:: Passage provided ::

[RFC] page cache drop-behind

* [RFC] page cache drop-behind
@ 2020-06-10  2:39 Matthew Wilcox
  2020-06-11 20:30 ` Andres Freund
  0 siblings, 1 reply; 2+ messages in thread
From: Matthew Wilcox @ 2020-06-10  2:39 UTC (permalink / raw)
  To: linux-mm, linux-fsdevel; +Cc: Andres Freund


Andres reported a problem recently where reading a file several times
the size of memory causes intermittent stalls.  My suspicion is that
page allocation eventually runs into the low watermark and starts to
do reclaim.  Some shrinkers take a long time to run and have a low chance
of actually freeing a page (eg the dentry cache needs to free 21 dentries
which all happen to be on the same pair of pages to free those two pages).

This patch attempts to free pages from the file that we're currently
reading from if there are no pages readily available.  If that doesn't
work, we'll run all the shrinkers just as we did before.

This should solve Andres' problem, although it's a bit narrow in scope.
It might be better to look through the inactive page list, regardless of
which file they were allocated for.  That could solve the "weekly backup"
problem with lots of little files.

I'm not really set up to do performance testing at the moment, so this
is just me thinking hard about the problem.

diff --git a/mm/readahead.c b/mm/readahead.c
index 3c9a8dd7c56c..3531e1808e24 100644
--- a/mm/readahead.c
+++ b/mm/readahead.c
@@ -111,9 +111,24 @@ int read_cache_pages(struct address_space *mapping, struct list_head *pages,
 	}
 	return ret;
 }
-
 EXPORT_SYMBOL(read_cache_pages);
 
+/*
+ * Attempt to detect a streaming workload which exceeds memory and
+ * handle it by dropping the page cache behind the active part of the
+ * file.

:::

__Parts of the exercise__:
1. Rewrite the page cache drop-behind post from "This patch attempts" to "of little files.", switching "inactive page list" to "LRU list".
2. In the page cache drop-behind post, what must the dentry cache free in order to free two pages?
The data after this point comes from a separate source.

:: Dataset content ::

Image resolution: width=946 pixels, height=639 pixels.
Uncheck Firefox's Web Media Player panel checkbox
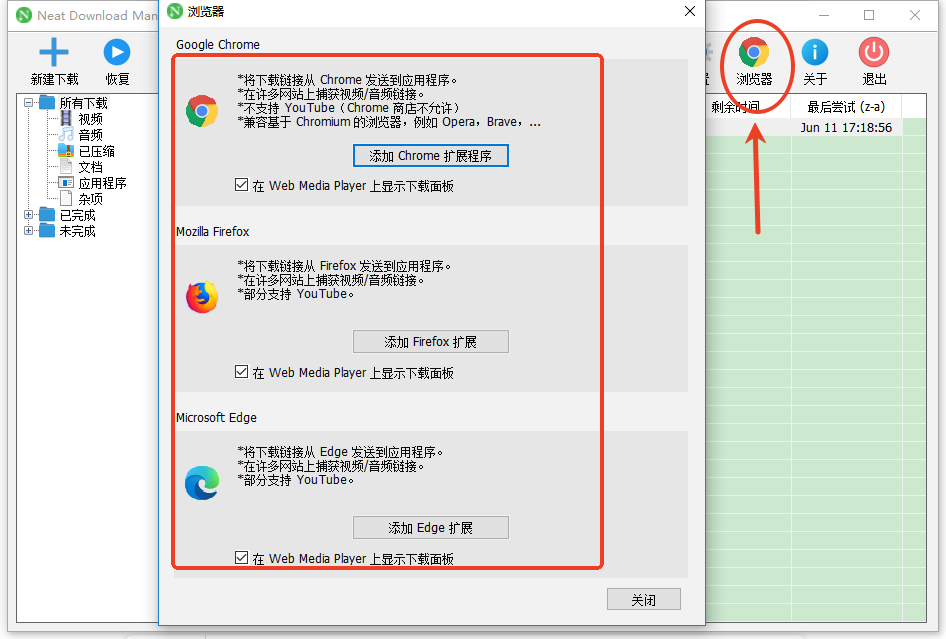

:::

__Solutions for each task__:
1.
This patch attempts to free pages from the file that we're currently
reading from if there are no pages readily available.  If that doesn't
work, we'll run all the shrinkers just as we did before.

This should solve Andres' problem, although it's a bit narrow in scope.
It might be better to look through the LRU list, regardless of
which file they were allocated for.  That could solve the "weekly backup"
problem with lots of little files.

2. It must free 21 dentries that all happen to be on the same pair of pages.